Jean Marc Durand et Frédéric Rauch

 

À l’Assemblée nationale, mardi 2 juillet, les responsables de quatre sensibilités socialistes et de gauche se sont unis pour réclamer « une grande réforme fiscale ». Tous les habituels agitateurs d’idées du PS étaient présents : la Gauche durable de Laurence Rossignol et Christian Paul ; la Gauche populaire, réseau d’élus et de chercheurs animé par Laurent Baumel et François Kalfon ; ainsi que les deux courants de l’aile gauche du parti, Maintenant la gauche, emmené par Emmanuel Maurel et Marie-Noëlle Lienemann, et un Monde d’avance, qui réunit les proches du ministre Benoît Hamon.

 

I- Quatre "sensibilités" socialistes ou de gauche, dont deux de l'aile gauche du PS, souhaitent une "grande réforme fiscale" préconisant la fusion de l'impôt sur le revenu et de la CSG, d'ici à 2017.

- **Extrait des données**:
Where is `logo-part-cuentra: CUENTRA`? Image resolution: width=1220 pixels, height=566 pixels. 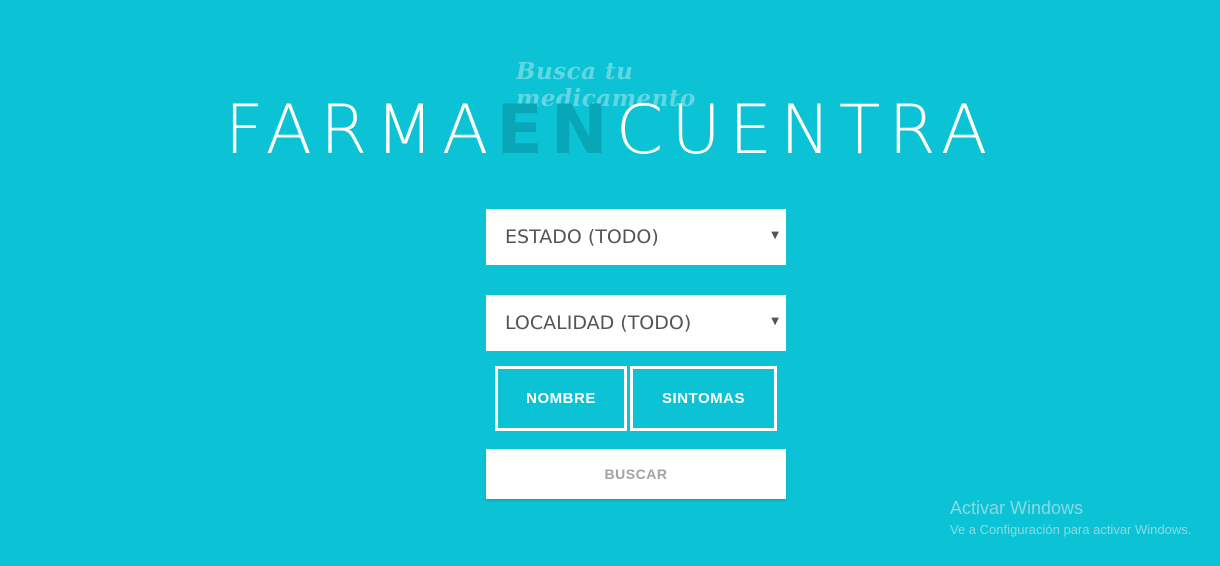
logo-part-cuentra: CUENTRA is located at coordinates (806, 130).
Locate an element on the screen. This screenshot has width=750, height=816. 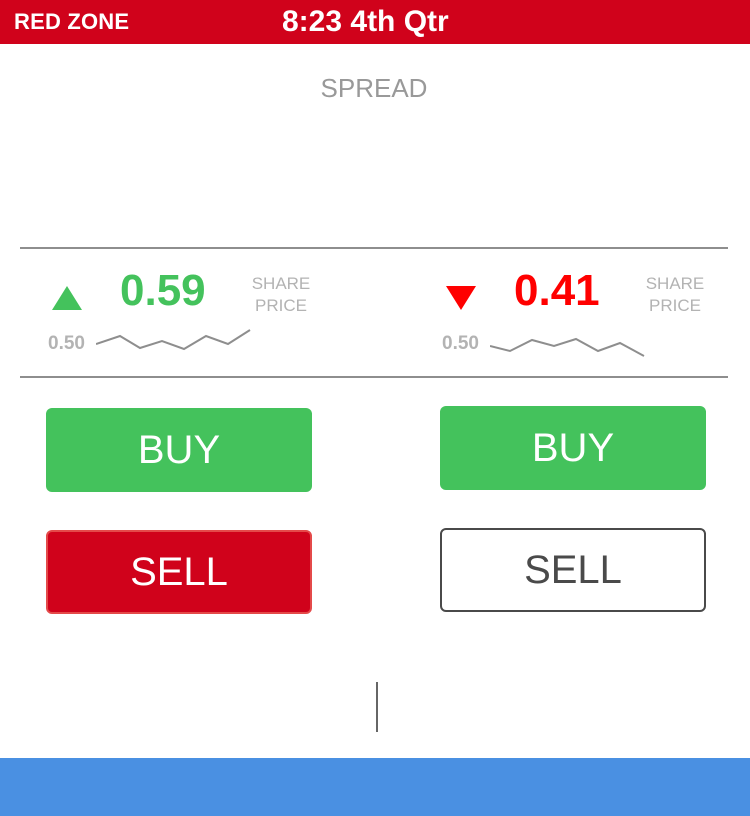
left-baseline-value: 0.50 is located at coordinates (66, 344).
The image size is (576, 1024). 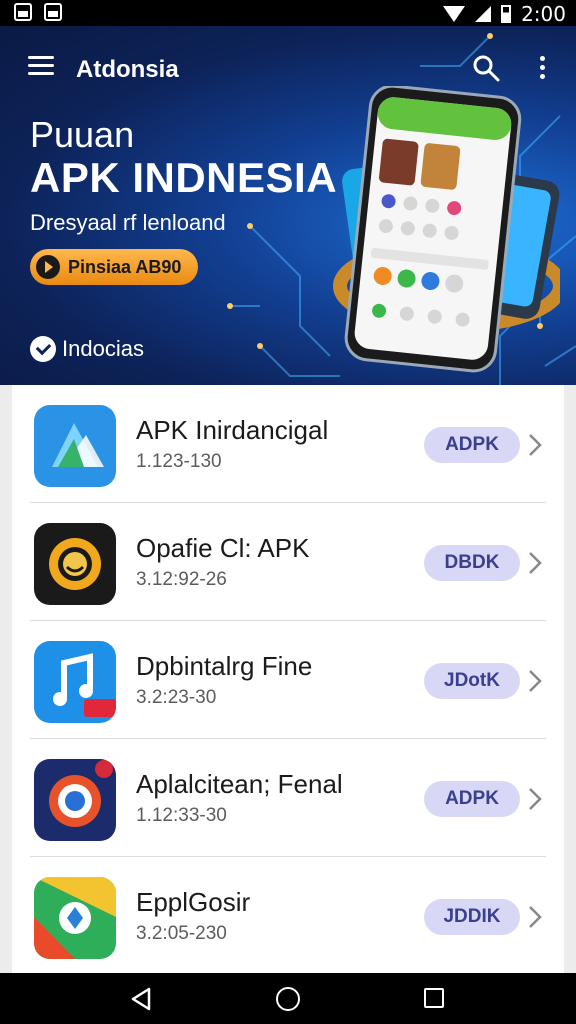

- **Vos tâches**:
1/ Traduisez en anglais la phrase suivante de l'extrait du document : « À l’Assemblée nationale, mardi 2 juillet, les responsables de quatre sensibilités socialistes et de gauche se sont unis pour réclamer « une grande réforme fiscale ». »
2/ Recopiez fidèlement le segment de l'extrait du document allant de « Jean Marc Durand » jusqu'à « d'ici à 2017. ».

- **Réponses par tâche**:
1/ At the National Assembly on Tuesday, July 2, the leaders of four socialist and left-wing tendencies joined together to call for "a major tax reform."

2/
Jean Marc Durand et Frédéric Rauch

 

À l’Assemblée nationale, mardi 2 juillet, les responsables de quatre sensibilités socialistes et de gauche se sont unis pour réclamer « une grande réforme fiscale ». Tous les habituels agitateurs d’idées du PS étaient présents : la Gauche durable de Laurence Rossignol et Christian Paul ; la Gauche populaire, réseau d’élus et de chercheurs animé par Laurent Baumel et François Kalfon ; ainsi que les deux courants de l’aile gauche du parti, Maintenant la gauche, emmené par Emmanuel Maurel et Marie-Noëlle Lienemann, et un Monde d’avance, qui réunit les proches du ministre Benoît Hamon.

 

I- Quatre "sensibilités" socialistes ou de gauche, dont deux de l'aile gauche du PS, souhaitent une "grande réforme fiscale" préconisant la fusion de l'impôt sur le revenu et de la CSG, d'ici à 2017.